De geplande aankomsttijd van de vlucht was 15:35 uur (lokale tijd) en de vertrektijd van de aansluitende vlucht was 17:40 uur (lokale tijd). De geplande overstaptijd was dus 125 minuten. Niet gesteld is wat in dit geval de minimale overstaptijd in Philadelphia was en hoeveel reservetijd de vervoerder bovenop de minimale overstaptijd in acht heeft genomen bij het samenstellen van de aansluitende vluchten. Dit neemt niet weg dat de vertraging ten gevolge van de buitengewone omstandigheden 37 minuten bedroeg zodat de passagiers, ook al zou de vervoerder voldoende reservetijd in acht hebben genomen, de aansluitende vlucht niet meer hadden kunnen halen. De vertraging was immers al meer dan de reservetijd van 20 minuten die de vervoerder naar het oordeel van de kantonrechter minimaal in acht moet nemen om te kunnen zeggen dat hij alle redelijke maatregelen heeft getroffen.
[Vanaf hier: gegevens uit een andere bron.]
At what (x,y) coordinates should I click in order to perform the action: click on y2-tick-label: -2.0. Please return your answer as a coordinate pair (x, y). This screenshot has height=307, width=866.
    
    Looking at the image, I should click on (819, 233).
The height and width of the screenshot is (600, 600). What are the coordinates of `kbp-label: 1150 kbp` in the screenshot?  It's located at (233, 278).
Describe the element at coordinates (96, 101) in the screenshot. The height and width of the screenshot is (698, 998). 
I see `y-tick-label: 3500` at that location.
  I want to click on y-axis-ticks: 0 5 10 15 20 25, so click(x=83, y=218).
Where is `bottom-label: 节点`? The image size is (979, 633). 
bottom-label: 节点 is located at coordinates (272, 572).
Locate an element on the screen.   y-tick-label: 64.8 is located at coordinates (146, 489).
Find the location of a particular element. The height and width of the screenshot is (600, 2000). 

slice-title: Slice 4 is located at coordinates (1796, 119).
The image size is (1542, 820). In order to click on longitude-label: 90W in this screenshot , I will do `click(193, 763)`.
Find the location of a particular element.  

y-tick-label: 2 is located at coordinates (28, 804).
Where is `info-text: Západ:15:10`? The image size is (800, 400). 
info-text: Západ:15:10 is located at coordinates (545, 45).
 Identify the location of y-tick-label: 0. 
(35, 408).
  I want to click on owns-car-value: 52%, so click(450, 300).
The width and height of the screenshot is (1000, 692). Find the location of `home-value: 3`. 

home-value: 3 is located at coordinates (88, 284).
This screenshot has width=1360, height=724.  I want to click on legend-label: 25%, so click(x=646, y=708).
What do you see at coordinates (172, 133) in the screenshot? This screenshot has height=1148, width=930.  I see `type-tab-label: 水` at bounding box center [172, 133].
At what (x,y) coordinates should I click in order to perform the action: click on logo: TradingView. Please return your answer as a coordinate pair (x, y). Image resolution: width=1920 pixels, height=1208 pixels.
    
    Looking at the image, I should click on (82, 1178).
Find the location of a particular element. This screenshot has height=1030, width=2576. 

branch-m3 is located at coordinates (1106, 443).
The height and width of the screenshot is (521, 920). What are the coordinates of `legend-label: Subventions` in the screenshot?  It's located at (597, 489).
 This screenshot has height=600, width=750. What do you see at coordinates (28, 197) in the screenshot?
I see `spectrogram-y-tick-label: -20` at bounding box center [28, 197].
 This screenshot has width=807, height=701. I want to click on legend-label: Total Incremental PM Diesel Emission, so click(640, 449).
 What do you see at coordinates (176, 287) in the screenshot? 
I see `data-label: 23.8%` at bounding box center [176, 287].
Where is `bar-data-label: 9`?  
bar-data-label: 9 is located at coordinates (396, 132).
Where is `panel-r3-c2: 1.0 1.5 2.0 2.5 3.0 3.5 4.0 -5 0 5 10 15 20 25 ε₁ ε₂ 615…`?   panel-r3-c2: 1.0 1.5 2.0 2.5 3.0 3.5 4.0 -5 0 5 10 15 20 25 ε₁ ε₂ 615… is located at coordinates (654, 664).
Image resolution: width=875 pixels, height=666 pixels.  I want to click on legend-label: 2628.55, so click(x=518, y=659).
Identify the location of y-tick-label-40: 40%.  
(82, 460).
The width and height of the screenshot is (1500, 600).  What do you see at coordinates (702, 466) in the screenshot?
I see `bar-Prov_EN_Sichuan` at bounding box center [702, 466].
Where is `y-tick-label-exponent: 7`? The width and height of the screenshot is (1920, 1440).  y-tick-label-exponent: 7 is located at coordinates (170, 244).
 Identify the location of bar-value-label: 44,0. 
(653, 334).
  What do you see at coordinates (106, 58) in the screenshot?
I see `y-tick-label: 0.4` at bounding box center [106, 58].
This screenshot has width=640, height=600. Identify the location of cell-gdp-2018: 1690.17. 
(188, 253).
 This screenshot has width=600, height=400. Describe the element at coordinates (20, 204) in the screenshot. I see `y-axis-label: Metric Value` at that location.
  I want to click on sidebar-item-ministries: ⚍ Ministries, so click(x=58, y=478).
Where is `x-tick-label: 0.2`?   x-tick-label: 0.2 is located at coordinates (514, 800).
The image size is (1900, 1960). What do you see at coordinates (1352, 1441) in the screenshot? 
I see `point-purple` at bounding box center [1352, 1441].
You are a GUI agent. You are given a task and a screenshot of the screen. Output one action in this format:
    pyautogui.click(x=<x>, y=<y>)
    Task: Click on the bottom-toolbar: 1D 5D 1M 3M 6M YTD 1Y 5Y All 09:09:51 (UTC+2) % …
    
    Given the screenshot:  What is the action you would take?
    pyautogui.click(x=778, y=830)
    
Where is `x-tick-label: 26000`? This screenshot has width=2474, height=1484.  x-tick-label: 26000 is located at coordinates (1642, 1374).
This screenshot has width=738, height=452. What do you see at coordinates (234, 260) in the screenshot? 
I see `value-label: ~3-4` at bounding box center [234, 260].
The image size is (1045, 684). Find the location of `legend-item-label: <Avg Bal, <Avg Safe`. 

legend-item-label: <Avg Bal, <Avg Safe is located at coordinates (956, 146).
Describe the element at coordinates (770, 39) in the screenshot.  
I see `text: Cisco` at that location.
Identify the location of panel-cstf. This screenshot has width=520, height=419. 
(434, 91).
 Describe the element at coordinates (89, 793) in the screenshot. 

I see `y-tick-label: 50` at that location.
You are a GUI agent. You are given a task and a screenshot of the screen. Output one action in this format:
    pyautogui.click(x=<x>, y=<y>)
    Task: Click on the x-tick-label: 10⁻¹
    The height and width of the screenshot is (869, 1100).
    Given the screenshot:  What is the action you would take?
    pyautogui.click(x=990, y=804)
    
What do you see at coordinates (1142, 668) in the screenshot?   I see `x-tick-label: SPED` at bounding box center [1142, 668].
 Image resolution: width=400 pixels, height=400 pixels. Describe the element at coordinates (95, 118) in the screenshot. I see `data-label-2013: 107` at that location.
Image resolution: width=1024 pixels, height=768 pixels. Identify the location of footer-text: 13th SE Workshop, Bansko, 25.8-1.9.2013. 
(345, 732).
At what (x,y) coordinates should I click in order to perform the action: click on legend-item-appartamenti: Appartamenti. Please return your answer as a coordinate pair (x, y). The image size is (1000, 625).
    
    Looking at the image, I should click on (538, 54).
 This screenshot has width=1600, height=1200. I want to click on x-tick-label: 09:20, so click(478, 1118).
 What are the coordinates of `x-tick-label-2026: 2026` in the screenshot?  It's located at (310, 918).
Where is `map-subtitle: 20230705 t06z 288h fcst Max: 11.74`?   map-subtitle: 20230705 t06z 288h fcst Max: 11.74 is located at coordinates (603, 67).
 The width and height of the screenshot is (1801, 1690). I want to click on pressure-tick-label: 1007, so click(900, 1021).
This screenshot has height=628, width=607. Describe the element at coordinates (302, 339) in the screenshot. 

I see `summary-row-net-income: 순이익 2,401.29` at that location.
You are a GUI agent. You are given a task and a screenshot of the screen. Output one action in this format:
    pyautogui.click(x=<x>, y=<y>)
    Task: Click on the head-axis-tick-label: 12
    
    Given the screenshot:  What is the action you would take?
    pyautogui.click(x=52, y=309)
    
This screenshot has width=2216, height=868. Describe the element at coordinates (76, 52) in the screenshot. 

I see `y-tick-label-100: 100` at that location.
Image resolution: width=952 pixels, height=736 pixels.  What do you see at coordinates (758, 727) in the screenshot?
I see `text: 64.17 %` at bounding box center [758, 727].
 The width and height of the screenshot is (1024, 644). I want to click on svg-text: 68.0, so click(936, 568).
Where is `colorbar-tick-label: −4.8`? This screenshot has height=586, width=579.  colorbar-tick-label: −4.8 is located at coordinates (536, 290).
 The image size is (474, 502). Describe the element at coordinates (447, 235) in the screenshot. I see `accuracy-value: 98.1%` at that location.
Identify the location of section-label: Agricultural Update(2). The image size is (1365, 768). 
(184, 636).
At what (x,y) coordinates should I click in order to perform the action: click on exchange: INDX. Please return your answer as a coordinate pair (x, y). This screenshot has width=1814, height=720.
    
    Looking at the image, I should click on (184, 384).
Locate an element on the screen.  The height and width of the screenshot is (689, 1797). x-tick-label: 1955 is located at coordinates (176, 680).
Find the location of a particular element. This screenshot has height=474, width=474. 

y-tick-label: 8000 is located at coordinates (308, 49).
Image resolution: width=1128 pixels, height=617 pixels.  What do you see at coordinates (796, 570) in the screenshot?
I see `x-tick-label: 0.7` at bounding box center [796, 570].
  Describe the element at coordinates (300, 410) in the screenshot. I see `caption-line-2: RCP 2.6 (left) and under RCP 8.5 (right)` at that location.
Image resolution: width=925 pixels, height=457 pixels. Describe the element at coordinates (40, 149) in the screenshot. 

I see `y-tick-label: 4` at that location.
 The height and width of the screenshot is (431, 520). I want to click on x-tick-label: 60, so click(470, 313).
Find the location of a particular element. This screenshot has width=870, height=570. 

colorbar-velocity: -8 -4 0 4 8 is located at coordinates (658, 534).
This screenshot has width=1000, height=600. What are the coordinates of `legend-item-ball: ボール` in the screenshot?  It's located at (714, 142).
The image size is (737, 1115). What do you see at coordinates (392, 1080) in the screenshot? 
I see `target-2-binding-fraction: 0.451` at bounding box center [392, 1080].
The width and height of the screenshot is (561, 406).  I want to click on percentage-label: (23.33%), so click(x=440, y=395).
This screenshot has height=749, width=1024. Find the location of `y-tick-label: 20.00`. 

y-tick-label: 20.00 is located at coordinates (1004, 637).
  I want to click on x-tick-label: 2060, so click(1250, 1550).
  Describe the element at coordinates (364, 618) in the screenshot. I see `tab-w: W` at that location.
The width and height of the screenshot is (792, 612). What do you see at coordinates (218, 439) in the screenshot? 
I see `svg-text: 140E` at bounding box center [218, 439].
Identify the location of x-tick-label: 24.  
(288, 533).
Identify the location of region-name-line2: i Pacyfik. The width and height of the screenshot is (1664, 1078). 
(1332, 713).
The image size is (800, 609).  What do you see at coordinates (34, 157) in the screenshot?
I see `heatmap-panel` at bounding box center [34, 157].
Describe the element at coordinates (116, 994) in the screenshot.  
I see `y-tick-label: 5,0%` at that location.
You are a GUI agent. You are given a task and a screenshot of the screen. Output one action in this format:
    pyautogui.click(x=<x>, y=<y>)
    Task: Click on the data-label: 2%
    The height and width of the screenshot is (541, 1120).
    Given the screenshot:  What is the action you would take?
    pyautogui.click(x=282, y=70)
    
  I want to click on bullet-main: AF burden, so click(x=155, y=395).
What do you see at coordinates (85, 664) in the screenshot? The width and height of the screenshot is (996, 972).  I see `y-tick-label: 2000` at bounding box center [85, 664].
De vervoerder heeft de passagiers omgeboekt naar de eerst beschikbare vlucht met vrije plaats. Dit is niet door de passagiers betwist. In de gegeven omstandigheden kon er niet meer van de vervoerder worden verwacht. De door de passagiers verzochte compensatie met de daarover verzochte wettelijke rente zal daarom worden afgewezen.
5.12.
De proceskosten komen voor rekening van de passagiers, omdat deze ongelijk krijgen. Ook de nakosten komen voor rekening van de passagiers, voor zover deze kosten daadwerkelijk door de vervoerder worden gemaakt, te vermeerderen, indien betekening van het vonnis heeft plaatsgevonden, met de explootkosten van betekening van het vonnis..

6.De beslissing

De kantonrechter:
6.1.
wijst de vordering af;
6.2.
veroordeelt de passagiers tot betaling van de proceskosten, die tot en met vandaag voor de vervoerder worden vastgesteld op een bedrag van € 248,00 aan salaris van de gemachtigde van de vervoerder en veroordeelt de passagiers tot betaling van € 62,00 aan nakosten voor zover deze kosten daadwerkelijk door de vervoerder worden gemaakt, te vermeerderen, indien betekening van het vonnis heeft plaatsgevonden, met de explootkosten van betekening van het vonnis;
6.3.
verklaart dit vonnis tot zover uitvoerbaar bij voorraad, voor wat betreft de proceskostenveroordeling, uitvoerbaar bij voorraad.
Dit vonnis is gewezen door mr. S.N. Schipper, en is uitgesproken op de openbare terechtzitting van bovengenoemde datum in aanwezigheid van de griffier.